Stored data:
* * * *

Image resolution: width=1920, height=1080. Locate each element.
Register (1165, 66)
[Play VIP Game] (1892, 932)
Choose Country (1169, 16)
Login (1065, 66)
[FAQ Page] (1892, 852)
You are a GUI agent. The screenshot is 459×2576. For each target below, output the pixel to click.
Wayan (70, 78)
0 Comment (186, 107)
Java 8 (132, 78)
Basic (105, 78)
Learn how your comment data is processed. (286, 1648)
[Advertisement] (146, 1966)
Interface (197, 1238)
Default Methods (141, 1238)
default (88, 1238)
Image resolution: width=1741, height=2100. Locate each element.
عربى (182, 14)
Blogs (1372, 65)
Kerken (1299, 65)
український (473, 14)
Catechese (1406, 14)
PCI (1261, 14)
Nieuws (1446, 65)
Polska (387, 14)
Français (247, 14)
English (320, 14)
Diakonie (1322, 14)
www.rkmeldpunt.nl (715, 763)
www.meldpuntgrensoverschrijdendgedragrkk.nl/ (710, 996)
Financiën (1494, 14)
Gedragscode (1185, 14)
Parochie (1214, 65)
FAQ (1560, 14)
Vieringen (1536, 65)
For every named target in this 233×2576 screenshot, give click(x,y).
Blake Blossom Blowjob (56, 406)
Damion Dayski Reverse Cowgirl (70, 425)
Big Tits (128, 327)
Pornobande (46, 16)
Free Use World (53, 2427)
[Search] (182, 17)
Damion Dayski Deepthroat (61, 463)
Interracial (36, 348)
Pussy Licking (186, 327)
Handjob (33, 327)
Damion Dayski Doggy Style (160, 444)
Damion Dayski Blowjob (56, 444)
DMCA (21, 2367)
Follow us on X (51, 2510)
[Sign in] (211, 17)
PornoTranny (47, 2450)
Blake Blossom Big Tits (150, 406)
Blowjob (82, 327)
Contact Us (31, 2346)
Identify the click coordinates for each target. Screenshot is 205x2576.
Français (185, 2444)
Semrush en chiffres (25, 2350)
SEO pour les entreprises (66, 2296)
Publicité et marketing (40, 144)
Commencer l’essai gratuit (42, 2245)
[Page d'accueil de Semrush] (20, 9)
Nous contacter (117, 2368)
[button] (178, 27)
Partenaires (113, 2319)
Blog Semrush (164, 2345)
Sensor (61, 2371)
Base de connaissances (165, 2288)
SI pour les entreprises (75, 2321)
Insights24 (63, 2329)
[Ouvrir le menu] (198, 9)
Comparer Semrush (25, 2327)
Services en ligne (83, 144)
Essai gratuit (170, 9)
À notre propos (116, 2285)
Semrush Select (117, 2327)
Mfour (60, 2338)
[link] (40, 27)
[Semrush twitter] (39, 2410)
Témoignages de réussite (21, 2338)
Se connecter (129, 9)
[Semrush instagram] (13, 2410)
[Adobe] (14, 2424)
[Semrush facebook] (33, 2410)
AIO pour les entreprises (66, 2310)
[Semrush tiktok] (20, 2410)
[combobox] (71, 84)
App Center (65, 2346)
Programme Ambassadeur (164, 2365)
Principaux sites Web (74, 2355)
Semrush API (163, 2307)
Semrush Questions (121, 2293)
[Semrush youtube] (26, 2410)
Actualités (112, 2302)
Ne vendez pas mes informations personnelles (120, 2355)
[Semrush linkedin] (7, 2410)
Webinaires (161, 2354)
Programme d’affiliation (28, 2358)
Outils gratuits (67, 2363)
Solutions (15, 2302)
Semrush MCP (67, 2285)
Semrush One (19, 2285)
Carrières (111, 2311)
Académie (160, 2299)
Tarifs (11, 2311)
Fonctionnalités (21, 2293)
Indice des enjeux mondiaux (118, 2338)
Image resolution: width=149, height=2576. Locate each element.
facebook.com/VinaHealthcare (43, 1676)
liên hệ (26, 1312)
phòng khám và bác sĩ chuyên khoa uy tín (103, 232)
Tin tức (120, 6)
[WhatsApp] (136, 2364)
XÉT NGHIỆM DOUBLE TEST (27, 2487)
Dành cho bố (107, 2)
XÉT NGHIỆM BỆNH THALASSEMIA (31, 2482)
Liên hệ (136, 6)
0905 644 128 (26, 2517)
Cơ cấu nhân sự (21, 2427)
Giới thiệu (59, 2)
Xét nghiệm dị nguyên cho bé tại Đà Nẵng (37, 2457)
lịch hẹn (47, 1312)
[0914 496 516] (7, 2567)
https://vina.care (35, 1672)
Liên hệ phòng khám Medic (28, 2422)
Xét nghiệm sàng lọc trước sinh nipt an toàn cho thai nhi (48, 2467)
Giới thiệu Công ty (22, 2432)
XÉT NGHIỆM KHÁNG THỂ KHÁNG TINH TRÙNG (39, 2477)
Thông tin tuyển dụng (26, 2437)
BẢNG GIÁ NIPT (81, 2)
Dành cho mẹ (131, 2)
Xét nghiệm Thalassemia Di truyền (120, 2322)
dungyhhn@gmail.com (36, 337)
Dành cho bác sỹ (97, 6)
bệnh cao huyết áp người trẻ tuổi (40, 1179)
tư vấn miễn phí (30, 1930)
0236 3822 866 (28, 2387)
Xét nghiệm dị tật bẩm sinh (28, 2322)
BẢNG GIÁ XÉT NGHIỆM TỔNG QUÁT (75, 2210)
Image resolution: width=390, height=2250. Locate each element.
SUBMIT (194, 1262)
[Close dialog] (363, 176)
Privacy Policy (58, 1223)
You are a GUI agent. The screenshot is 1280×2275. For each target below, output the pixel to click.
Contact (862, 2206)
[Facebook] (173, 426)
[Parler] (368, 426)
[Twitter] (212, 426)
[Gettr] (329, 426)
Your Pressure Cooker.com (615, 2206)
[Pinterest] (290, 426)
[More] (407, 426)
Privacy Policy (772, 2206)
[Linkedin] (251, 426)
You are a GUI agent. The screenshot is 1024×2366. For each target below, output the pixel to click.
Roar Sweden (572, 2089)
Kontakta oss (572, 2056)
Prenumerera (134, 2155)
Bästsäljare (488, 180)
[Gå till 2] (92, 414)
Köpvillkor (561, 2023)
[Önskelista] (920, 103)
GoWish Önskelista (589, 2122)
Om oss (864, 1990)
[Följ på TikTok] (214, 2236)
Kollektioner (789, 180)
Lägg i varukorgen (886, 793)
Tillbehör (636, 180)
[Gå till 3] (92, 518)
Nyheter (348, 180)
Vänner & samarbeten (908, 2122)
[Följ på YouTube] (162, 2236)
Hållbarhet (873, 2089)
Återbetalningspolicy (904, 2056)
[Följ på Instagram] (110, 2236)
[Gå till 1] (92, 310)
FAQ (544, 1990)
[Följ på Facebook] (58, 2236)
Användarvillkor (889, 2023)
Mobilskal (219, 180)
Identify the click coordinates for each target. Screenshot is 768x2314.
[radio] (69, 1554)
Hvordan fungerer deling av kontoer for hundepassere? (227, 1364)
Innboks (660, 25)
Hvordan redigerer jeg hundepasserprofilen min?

* * * *

Exercise description:
Every entry above needs to be quoted exactly.

Solution:
Image resolution: width=1920, height=1080. Locate each element.
Register (1165, 66)
[Play VIP Game] (1892, 932)
Choose Country (1169, 16)
Login (1065, 66)
[FAQ Page] (1892, 852)
You are a GUI agent. The screenshot is 459×2576. For each target below, output the pixel to click.
Wayan (70, 78)
0 Comment (186, 107)
Java 8 (132, 78)
Basic (105, 78)
Learn how your comment data is processed. (286, 1648)
[Advertisement] (146, 1966)
Interface (197, 1238)
Default Methods (141, 1238)
default (88, 1238)
Image resolution: width=1741, height=2100. Locate each element.
عربى (182, 14)
Blogs (1372, 65)
Kerken (1299, 65)
український (473, 14)
Catechese (1406, 14)
PCI (1261, 14)
Nieuws (1446, 65)
Polska (387, 14)
Français (247, 14)
English (320, 14)
Diakonie (1322, 14)
www.rkmeldpunt.nl (715, 763)
www.meldpuntgrensoverschrijdendgedragrkk.nl/ (710, 996)
Financiën (1494, 14)
Gedragscode (1185, 14)
Parochie (1214, 65)
FAQ (1560, 14)
Vieringen (1536, 65)
For every named target in this 233×2576 screenshot, give click(x,y).
Blake Blossom Blowjob (56, 406)
Damion Dayski Reverse Cowgirl (70, 425)
Big Tits (128, 327)
Pornobande (46, 16)
Free Use World (53, 2427)
[Search] (182, 17)
Damion Dayski Deepthroat (61, 463)
Interracial (36, 348)
Pussy Licking (186, 327)
Handjob (33, 327)
Damion Dayski Doggy Style (160, 444)
Damion Dayski Blowjob (56, 444)
DMCA (21, 2367)
Follow us on X (51, 2510)
[Sign in] (211, 17)
PornoTranny (47, 2450)
Blake Blossom Big Tits (150, 406)
Blowjob (82, 327)
Contact Us (31, 2346)
Identify the click coordinates for each target. Screenshot is 205x2576.
Français (185, 2444)
Semrush en chiffres (25, 2350)
SEO pour les entreprises (66, 2296)
Publicité et marketing (40, 144)
Commencer l’essai gratuit (42, 2245)
[Page d'accueil de Semrush] (20, 9)
Nous contacter (117, 2368)
[button] (178, 27)
Partenaires (113, 2319)
Blog Semrush (164, 2345)
Sensor (61, 2371)
Base de connaissances (165, 2288)
SI pour les entreprises (75, 2321)
Insights24 (63, 2329)
[Ouvrir le menu] (198, 9)
Comparer Semrush (25, 2327)
Services en ligne (83, 144)
Essai gratuit (170, 9)
À notre propos (116, 2285)
Semrush Select (117, 2327)
Mfour (60, 2338)
[link] (40, 27)
[Semrush twitter] (39, 2410)
Témoignages de réussite (21, 2338)
Se connecter (129, 9)
[Semrush instagram] (13, 2410)
[Adobe] (14, 2424)
[Semrush facebook] (33, 2410)
AIO pour les entreprises (66, 2310)
[Semrush tiktok] (20, 2410)
[combobox] (71, 84)
App Center (65, 2346)
Programme Ambassadeur (164, 2365)
Principaux sites Web (74, 2355)
Semrush API (163, 2307)
Semrush Questions (121, 2293)
[Semrush youtube] (26, 2410)
Actualités (112, 2302)
Ne vendez pas mes informations personnelles (120, 2355)
[Semrush linkedin] (7, 2410)
Webinaires (161, 2354)
Programme d’affiliation (28, 2358)
Outils gratuits (67, 2363)
Solutions (15, 2302)
Semrush MCP (67, 2285)
Semrush One (19, 2285)
Carrières (111, 2311)
Académie (160, 2299)
Tarifs (11, 2311)
Fonctionnalités (21, 2293)
Indice des enjeux mondiaux (118, 2338)
Image resolution: width=149, height=2576. Locate each element.
facebook.com/VinaHealthcare (43, 1676)
liên hệ (26, 1312)
phòng khám và bác sĩ chuyên khoa uy tín (103, 232)
Tin tức (120, 6)
[WhatsApp] (136, 2364)
XÉT NGHIỆM DOUBLE TEST (27, 2487)
Dành cho bố (107, 2)
XÉT NGHIỆM BỆNH THALASSEMIA (31, 2482)
Liên hệ (136, 6)
0905 644 128 (26, 2517)
Cơ cấu nhân sự (21, 2427)
Giới thiệu (59, 2)
Xét nghiệm dị nguyên cho bé tại Đà Nẵng (37, 2457)
lịch hẹn (47, 1312)
[0914 496 516] (7, 2567)
https://vina.care (35, 1672)
Liên hệ phòng khám Medic (28, 2422)
Xét nghiệm sàng lọc trước sinh nipt an toàn cho thai nhi (48, 2467)
Giới thiệu Công ty (22, 2432)
XÉT NGHIỆM KHÁNG THỂ KHÁNG TINH TRÙNG (39, 2477)
Thông tin tuyển dụng (26, 2437)
BẢNG GIÁ NIPT (81, 2)
Dành cho mẹ (131, 2)
Xét nghiệm Thalassemia Di truyền (120, 2322)
dungyhhn@gmail.com (36, 337)
Dành cho bác sỹ (97, 6)
bệnh cao huyết áp người trẻ tuổi (40, 1179)
tư vấn miễn phí (30, 1930)
0236 3822 866 (28, 2387)
Xét nghiệm dị tật bẩm sinh (28, 2322)
BẢNG GIÁ XÉT NGHIỆM TỔNG QUÁT (75, 2210)
Image resolution: width=390, height=2250. Locate each element.
SUBMIT (194, 1262)
[Close dialog] (363, 176)
Privacy Policy (58, 1223)
You are a GUI agent. The screenshot is 1280×2275. For each target below, output the pixel to click.
Contact (862, 2206)
[Facebook] (173, 426)
[Parler] (368, 426)
[Twitter] (212, 426)
[Gettr] (329, 426)
Your Pressure Cooker.com (615, 2206)
[Pinterest] (290, 426)
[More] (407, 426)
Privacy Policy (772, 2206)
[Linkedin] (251, 426)
You are a GUI agent. The screenshot is 1024×2366. For each target below, output the pixel to click.
Roar Sweden (572, 2089)
Kontakta oss (572, 2056)
Prenumerera (134, 2155)
Bästsäljare (488, 180)
[Gå till 2] (92, 414)
Köpvillkor (561, 2023)
[Önskelista] (920, 103)
GoWish Önskelista (589, 2122)
Om oss (864, 1990)
[Följ på TikTok] (214, 2236)
Kollektioner (789, 180)
Lägg i varukorgen (886, 793)
Tillbehör (636, 180)
[Gå till 3] (92, 518)
Nyheter (348, 180)
Vänner & samarbeten (908, 2122)
[Följ på YouTube] (162, 2236)
Hållbarhet (873, 2089)
Återbetalningspolicy (904, 2056)
[Följ på Instagram] (110, 2236)
[Gå till 1] (92, 310)
FAQ (544, 1990)
[Följ på Facebook] (58, 2236)
Användarvillkor (889, 2023)
Mobilskal (219, 180)
Identify the click coordinates for each target. Screenshot is 768x2314.
[radio] (69, 1554)
Hvordan fungerer deling av kontoer for hundepassere? (227, 1364)
Innboks (660, 25)
Hvordan redigerer jeg hundepasserprofilen min?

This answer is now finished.